• _WORK REQUEST_: Only the lines from the one with "The width and height of the screenshot is (654, 725)." to the end of the data below should be given again, exactly as written.
DATA START
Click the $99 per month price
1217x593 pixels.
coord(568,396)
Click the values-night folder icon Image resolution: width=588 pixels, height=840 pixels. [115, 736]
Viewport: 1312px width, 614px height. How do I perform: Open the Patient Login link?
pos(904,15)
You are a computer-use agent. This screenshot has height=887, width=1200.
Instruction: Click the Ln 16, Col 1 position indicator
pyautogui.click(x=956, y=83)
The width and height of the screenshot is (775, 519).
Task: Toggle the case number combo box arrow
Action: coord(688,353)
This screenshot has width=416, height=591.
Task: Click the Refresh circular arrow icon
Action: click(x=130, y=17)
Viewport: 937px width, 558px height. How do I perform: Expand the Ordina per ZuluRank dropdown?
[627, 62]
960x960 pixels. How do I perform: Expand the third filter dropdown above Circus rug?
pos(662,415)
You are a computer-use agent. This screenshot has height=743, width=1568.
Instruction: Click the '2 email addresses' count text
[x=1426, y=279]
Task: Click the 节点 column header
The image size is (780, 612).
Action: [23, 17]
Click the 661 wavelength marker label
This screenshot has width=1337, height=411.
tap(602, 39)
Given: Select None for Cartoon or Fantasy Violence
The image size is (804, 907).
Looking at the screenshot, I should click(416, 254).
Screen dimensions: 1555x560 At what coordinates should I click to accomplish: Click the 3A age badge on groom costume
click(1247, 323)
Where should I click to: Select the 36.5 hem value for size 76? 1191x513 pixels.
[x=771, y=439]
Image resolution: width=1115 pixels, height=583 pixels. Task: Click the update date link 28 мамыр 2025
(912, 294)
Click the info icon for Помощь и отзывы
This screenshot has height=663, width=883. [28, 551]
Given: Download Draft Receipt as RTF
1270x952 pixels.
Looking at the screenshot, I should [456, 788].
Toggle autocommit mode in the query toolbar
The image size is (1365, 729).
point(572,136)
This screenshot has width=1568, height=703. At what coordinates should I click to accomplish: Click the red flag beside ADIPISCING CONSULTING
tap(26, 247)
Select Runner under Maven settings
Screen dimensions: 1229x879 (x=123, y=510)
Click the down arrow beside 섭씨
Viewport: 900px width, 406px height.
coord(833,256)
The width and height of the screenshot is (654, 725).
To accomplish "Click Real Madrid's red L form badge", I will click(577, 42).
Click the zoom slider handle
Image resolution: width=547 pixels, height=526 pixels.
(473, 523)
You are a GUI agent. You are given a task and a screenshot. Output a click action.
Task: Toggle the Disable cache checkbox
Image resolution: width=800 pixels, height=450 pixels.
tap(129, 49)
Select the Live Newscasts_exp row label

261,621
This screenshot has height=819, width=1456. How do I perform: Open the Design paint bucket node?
DATA END
• _EXERCISE SOLUTION_:
The width and height of the screenshot is (654, 725).
To accomplish "Click Real Madrid's red L form badge", I will click(577, 42).
Click the zoom slider handle
Image resolution: width=547 pixels, height=526 pixels.
(473, 523)
You are a GUI agent. You are given a task and a screenshot. Output a click action.
Task: Toggle the Disable cache checkbox
Image resolution: width=800 pixels, height=450 pixels.
tap(129, 49)
Select the Live Newscasts_exp row label

261,621
This screenshot has height=819, width=1456. How do I perform: Open the Design paint bucket node?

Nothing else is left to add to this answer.